Further, the ongoing monthly cuts to the US Federal Reserve assets purchase programme is widely seen as likely to reduce or even partially reverse capital flows into Asia, as interest rates in the safer mature economies start rising again. This is likely to result in more difficult, or at the very least more expensive, borrowing for corporates across the region, as many regional interest rates also begin to rise.

“It could definitely lead to some pressure on companies, balance sheets and increases in bad debts,” said Cockerill.

The end of letters of credit

Asian companies have traditionally preferred to use irrevocable letters of credit (LCs). These instruments are considered very safe due to the fact the buyer of a trade has to place the cost of purchase with their bank, where it stays until delivery has been successfully documented and displayed to the lender.

The security of LCs have meant the vast majority of Asian companies have never looked at the potential benefits of trade insurance. But Cockerill said the concentration of risk still makes trade insurance worth taking out.

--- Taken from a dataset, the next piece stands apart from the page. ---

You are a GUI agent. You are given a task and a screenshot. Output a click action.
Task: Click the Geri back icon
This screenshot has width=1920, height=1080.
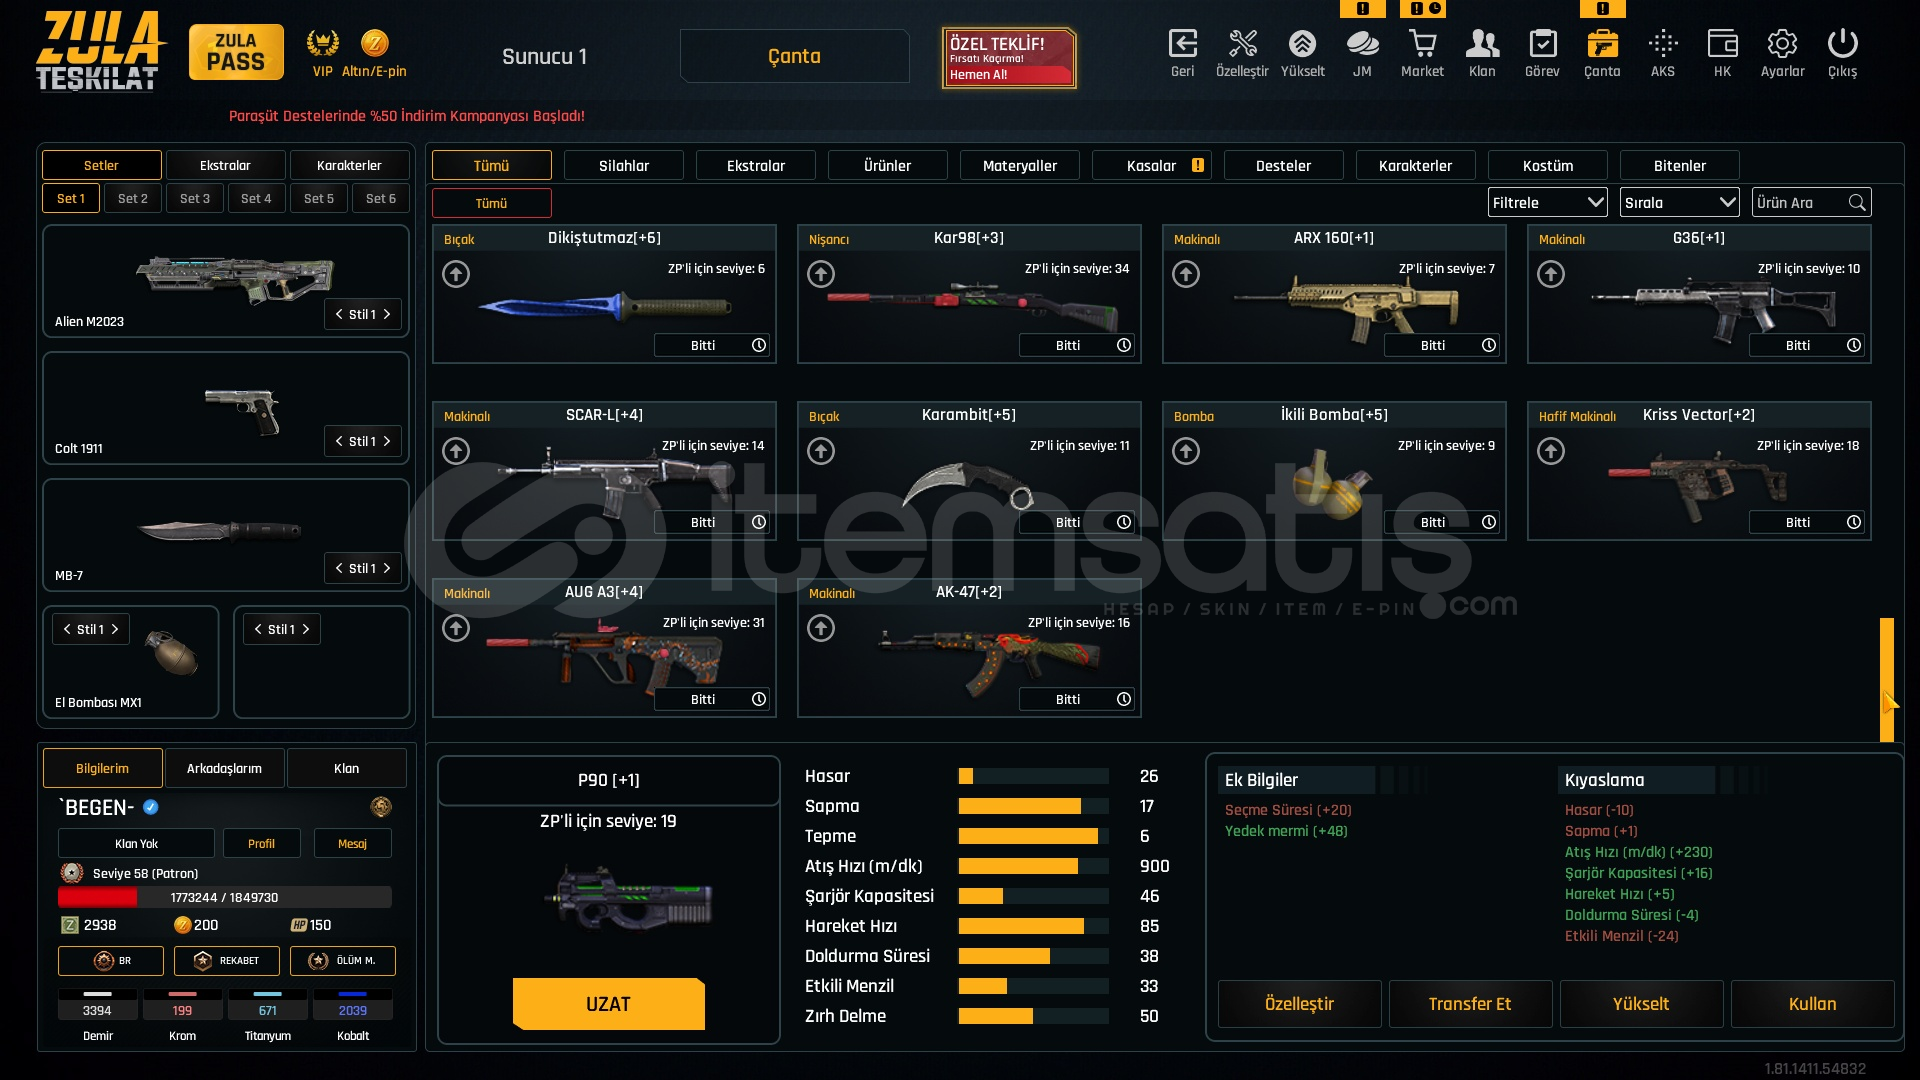(x=1182, y=44)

“It is surprising considering at any one time 30 or 40% of a company net worth is tied up in their account receivables book. They ensure their plant, but some companies take the view not to ensure their account receivables book,” he said.

Should a tightening of credit liquidity actually take place, the natural tendency for Asian companies would be to stick or revert to LCs. But that may not be a possibility anymore, according to the insurer.

“The sea change is that as businesses are globalised, there is more pressure by the sellers on the buyer to offer credit terms,” said Cockerill.

Overseas buyers  that use open account terms constitute around 80% of global trade according to Swift, and they will be less than likely to suffer such a burdensome and expensive form of trade settlement as letters of credit.

Many large buyers outside Asia are increasingly forcing suppliers to agree to their terms, or looking for more accommodating partners elsewhere.

“That is driving the change in trade in Asia. A number of companies are realising that the ability to offer open account terms is a huge benefit when pitching for sales. Especially if you have credit insurance on the back of that,” said Cockerill.

Atradius argues that the pressure on Asian companies to adopt open account processing for orders, combined with more expensive financing at home and the increased risk of counterparty defaults, means they either  risk losing some of their business to more adaptable rivals or  need to consider trade insurance more as a competitive advantage than as a burden.

For many Asian corporates with slim credit control department, trade insurance could perform an additional function: “They look to trade insurers to do the professional buyer assessment for them. In certain respects, it is a cost saving in administration and staff. Basically you are outsourcing a part of your credit management procedure,” said Cockerill.

Despite some evidence of trouble, insurance premiums across the industry are very much towards the low end when compared to the peaks of the 2008 global financial crisis, said Cockerill. This makes it an even more appropriate time for companies to familiarise themselves with the products.

“At the moment it’s a good time to buy insurance in Asia. But if we see a continuing increase in claims in the region, [the rates] could start to harden.”